Its very important that you try to make as many sessions as possible to help you become a better runner, we always meet at the same place, Woolston millennium Gardens 6:45pm prompt, we do a variety of different sessions that will cater for everyone within the club.
This will form your base time so we can see if you are improving over a six week period, usually a 3k or 5k timed run in the same place each time
These sessions are superb for novice runners as well as seasoned vets, they push your body harder than what its used to, Speedwork doesn't just make you run faster. It makes you fitter, increases the range of movement in your joints, makes you more comfortable at all speeds, and it will ultimately help you to run harder for longer.
Hill work results in the calf muscles learning to contract more quickly and thereby generating work at a higher rate, they become more powerful. The calf muscle achieves this by recruiting more muscle fibres, around two or three times as many when compared to running on the flat. The "bouncy" action also improves the power of the quads in the front of the thigh as they provide the high knee lift that is required. For the athlete, when competing in their sport or event, it can mean higher running speeds and shorter foot strike times, these are excellent strength sessions.
Tempo runs are an excellent way for runners to build speed and strength. They're runs that are done at a steady effort level, usually just a little slower than your 10K race pace. Tempo runs help you develop your anaerobic or lactate threshold, which is critical for running faster.
Fartlek literally means "speed play" in Swedish (the ideas was invented by Swedish coach Gosta Holmer). It means the introduction of faster bursts into a slower run. The purpose of fartlek is to increase your fitness. Fartlek recruits your fast twitch muscle fibres during a longer run, so ensuring that the whole muscle is getting a good workout. Fartlek also helps to build speed and strength. Fartlek runs can be done as an unstructured session (ie running faster as you feel inclined); or in a more structured way (for example, 10 surges of 400m). The best place to do fartlek is generally on a trail run or in a park.

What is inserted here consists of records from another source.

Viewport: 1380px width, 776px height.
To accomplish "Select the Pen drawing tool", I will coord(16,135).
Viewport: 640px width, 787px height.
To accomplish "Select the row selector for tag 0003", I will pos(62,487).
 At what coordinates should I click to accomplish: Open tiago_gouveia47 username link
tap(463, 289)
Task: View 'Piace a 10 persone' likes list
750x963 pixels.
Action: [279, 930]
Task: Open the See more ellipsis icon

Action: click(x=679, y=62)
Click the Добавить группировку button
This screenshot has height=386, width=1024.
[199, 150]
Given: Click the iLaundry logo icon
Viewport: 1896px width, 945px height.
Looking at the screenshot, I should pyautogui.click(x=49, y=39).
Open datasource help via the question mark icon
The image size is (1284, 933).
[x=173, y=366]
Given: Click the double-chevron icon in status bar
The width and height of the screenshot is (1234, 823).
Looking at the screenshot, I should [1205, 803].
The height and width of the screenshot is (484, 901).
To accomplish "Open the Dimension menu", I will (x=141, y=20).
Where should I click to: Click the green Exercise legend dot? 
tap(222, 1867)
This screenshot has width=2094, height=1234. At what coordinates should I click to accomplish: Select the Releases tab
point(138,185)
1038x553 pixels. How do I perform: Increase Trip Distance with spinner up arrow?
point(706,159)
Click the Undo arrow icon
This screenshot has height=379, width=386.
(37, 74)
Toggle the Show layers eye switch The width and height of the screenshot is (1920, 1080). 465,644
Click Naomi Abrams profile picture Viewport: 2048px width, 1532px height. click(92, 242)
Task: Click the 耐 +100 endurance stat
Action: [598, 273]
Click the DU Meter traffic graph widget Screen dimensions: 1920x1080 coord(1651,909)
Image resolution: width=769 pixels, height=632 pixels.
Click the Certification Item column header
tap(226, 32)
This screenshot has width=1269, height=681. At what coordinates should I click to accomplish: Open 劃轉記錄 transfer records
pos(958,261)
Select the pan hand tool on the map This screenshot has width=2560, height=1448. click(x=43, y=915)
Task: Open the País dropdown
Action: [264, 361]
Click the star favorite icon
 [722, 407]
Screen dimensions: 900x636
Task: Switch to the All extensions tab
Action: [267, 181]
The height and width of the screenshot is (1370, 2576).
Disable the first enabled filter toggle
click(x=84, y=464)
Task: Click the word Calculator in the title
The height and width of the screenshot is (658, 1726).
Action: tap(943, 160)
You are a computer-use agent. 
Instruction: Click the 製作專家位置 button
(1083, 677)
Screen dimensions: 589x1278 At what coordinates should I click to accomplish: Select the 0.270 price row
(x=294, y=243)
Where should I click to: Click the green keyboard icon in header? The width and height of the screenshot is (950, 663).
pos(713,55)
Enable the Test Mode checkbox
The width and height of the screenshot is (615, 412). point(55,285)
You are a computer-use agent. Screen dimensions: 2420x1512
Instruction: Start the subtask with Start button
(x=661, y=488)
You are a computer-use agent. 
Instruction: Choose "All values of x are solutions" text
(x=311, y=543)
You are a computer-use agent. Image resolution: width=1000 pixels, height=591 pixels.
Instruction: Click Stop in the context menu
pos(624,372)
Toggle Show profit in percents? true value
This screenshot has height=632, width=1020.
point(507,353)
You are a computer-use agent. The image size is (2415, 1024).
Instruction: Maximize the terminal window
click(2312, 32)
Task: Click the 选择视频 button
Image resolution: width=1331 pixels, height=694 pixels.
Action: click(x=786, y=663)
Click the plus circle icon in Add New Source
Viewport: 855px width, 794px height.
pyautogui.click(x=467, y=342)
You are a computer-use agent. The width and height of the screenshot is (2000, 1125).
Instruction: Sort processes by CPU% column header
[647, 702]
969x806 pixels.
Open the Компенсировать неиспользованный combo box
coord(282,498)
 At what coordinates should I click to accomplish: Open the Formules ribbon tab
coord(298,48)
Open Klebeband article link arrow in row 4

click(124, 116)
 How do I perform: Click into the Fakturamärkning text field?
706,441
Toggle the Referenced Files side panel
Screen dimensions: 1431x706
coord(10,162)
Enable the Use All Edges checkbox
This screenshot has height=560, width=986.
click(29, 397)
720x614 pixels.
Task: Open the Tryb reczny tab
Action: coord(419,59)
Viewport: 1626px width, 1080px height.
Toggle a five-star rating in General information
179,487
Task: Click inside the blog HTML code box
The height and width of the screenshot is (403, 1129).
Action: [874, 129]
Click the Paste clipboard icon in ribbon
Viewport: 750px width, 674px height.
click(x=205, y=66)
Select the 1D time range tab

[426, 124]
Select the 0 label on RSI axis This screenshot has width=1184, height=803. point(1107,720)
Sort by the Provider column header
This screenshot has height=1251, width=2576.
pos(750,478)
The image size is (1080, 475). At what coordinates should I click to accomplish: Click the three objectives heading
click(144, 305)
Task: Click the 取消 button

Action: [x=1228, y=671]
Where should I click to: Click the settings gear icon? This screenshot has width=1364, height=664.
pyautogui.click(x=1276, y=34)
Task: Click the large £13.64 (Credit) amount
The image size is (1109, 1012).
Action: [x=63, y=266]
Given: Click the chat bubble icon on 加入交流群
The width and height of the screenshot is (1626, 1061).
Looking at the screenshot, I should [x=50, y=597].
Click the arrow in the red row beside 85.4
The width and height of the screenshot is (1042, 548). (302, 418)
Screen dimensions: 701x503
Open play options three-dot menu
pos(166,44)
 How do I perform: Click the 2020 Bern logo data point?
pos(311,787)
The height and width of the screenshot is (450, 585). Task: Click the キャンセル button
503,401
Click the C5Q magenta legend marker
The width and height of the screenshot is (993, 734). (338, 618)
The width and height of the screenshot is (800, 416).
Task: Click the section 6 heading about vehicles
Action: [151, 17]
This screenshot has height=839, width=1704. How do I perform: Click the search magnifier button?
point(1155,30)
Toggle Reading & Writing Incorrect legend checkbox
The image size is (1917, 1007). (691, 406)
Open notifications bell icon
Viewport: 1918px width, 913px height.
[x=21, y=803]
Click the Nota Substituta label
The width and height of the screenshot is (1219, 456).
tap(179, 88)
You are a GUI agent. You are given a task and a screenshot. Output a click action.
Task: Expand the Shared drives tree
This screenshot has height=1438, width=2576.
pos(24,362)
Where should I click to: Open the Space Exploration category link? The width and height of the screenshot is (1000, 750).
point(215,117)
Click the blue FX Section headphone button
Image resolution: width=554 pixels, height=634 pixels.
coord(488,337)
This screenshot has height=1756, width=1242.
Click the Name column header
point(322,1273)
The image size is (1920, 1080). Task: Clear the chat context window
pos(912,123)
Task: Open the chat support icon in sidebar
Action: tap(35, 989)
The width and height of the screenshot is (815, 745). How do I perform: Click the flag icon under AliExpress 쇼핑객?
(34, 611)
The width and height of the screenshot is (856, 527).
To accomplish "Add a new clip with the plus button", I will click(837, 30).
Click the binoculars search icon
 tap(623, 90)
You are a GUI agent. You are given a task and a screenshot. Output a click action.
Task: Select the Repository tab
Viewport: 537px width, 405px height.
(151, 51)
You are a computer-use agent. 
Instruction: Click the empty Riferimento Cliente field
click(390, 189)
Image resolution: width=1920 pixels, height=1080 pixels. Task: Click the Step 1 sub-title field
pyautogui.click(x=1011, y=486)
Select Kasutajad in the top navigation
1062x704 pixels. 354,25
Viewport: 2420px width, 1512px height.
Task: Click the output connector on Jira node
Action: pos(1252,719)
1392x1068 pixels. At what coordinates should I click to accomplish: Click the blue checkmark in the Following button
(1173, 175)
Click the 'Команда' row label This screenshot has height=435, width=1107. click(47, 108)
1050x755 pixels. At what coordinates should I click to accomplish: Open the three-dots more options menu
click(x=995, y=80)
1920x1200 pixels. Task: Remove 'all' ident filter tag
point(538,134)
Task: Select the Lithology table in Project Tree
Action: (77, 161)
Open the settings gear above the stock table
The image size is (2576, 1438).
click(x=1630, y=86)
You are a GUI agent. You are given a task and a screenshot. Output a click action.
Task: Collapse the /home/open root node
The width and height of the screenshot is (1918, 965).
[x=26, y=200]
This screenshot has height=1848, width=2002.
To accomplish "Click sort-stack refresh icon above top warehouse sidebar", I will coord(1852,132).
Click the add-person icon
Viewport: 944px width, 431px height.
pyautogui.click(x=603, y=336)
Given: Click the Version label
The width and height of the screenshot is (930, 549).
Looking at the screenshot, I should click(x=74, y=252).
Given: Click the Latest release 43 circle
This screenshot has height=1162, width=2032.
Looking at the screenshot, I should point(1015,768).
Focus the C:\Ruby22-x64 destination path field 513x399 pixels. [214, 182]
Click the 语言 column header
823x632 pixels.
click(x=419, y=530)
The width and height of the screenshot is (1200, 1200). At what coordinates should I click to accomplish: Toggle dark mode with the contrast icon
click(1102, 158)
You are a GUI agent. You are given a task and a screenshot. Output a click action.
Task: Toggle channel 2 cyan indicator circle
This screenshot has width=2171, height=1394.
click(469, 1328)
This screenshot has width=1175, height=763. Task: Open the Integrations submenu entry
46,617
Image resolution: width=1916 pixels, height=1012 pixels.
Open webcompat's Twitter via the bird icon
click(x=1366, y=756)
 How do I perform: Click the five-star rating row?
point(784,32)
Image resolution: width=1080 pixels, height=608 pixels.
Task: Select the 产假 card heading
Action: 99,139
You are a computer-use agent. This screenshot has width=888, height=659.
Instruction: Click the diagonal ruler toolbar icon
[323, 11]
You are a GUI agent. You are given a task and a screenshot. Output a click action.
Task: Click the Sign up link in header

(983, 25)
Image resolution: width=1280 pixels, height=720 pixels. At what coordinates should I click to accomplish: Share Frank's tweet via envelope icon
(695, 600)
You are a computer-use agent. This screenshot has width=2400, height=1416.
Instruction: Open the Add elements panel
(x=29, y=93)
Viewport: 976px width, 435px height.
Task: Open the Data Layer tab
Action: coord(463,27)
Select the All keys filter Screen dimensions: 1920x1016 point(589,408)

The long run is a staple in almost every runner's weekly training schedule. It doesn't matter if you're training for the 5K or the marathon, more than likely, you have at least one day designated as your long run day each week. However, despite the near universal application of the long run, many runners don't know how fast they should be running for optimal benefit. If you run too slow, you won't produce significant stimulus and adaptation. Run too fast and you run the risk of not being recovered for your next run. We usually advise that you can comfortably hold a conversation on a long run.